Since we have no firm mental health diagnosis for Carter (and wouldn’t want one; the chances of it being accurate while Carter is so young are slim), we also don’t have much by way of prognosis. It’s a challenge for us to stay loose, open to what the future may bring. Perhaps we are “just” dealing with severe anxiety, sensory processing dysfunction, and a combination of mild developmental delays. Maybe he will learn to cope with all of those things better as he grows older and will become a competent, comfortable man. Maybe, though, it’s something darker. The ugliest possibilities include the chronic, devastating mental illnesses like bipolar disorder, schizophrenia, or the terrifying combination of the two, schizoaffective disorder. Not that anything terrible is a foregone conclusion with any of those, either. Sometimes, with the appropriate medications and supports, people with those neurological differences live good lives.
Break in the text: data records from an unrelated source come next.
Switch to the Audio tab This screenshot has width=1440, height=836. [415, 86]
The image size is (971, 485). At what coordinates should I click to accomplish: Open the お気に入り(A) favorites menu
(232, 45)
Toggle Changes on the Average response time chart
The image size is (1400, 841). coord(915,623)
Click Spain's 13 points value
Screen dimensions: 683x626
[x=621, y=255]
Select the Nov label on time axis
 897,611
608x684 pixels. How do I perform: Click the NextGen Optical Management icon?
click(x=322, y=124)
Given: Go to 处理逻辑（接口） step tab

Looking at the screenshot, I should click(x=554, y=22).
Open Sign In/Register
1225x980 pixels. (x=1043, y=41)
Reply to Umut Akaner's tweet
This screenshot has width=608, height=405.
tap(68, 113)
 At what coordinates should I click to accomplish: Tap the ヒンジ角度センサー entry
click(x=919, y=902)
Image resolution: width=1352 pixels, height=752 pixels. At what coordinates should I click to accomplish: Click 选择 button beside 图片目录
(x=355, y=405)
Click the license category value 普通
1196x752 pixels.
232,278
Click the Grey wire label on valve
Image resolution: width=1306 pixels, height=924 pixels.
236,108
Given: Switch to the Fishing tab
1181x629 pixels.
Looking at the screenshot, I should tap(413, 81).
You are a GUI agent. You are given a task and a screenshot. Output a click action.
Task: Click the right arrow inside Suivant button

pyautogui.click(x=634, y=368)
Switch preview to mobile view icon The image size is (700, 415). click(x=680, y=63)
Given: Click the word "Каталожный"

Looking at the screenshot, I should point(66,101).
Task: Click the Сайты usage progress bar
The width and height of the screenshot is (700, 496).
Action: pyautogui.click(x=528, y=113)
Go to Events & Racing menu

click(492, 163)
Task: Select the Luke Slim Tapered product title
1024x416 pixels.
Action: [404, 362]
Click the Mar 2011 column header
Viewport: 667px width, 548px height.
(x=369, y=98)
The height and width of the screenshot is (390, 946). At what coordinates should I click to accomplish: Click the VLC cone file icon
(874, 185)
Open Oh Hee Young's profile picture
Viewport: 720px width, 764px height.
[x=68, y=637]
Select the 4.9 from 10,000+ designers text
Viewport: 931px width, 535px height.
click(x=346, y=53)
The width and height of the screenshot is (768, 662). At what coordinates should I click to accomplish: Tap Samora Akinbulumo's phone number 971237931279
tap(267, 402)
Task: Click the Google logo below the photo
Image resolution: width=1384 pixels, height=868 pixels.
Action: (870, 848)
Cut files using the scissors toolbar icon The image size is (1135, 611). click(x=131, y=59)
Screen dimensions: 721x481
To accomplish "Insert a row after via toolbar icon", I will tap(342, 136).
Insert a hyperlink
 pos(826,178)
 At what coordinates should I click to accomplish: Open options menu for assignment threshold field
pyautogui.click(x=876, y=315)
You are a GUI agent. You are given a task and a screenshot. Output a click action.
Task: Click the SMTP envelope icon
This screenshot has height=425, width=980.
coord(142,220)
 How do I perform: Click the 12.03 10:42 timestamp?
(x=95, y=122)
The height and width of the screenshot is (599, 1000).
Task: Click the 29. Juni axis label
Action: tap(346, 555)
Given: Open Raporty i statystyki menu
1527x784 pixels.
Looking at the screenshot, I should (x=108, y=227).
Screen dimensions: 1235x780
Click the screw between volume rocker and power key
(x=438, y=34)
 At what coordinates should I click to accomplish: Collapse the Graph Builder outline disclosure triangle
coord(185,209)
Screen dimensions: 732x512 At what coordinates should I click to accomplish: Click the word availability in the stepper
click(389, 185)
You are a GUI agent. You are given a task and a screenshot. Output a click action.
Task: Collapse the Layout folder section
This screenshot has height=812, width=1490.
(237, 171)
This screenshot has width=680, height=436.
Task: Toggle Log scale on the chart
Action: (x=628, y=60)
Bottom line, my greatest fears are around Carter’s sense of well-being, his feeling of belonging-ness in the world. I look back on these first 7 years of his life and it takes my breath away, the amount of pain and fear he has suffered. He told me recently that he’s been afraid every minute of his whole life. That same day, he was angry and out-of-sorts and he told me, coldly (not in the tantrumy, please-react-to-me way that he sometimes does) that he would kill himself someday.
Dear God, save us all. If we can’t find ways to get him more comfortable, if he still feels this chaotic and scared and angry by the time he’s old enough to tie a noose or unlock the medicine cabinet or drive a car off a cliff… well, I don’t want to finish that thought. I try not to think about it, because what can I do other than make this day the most healing day possible? But always, at the back of my mind, there is this stark and hateful awareness that Carter may not be with us for long.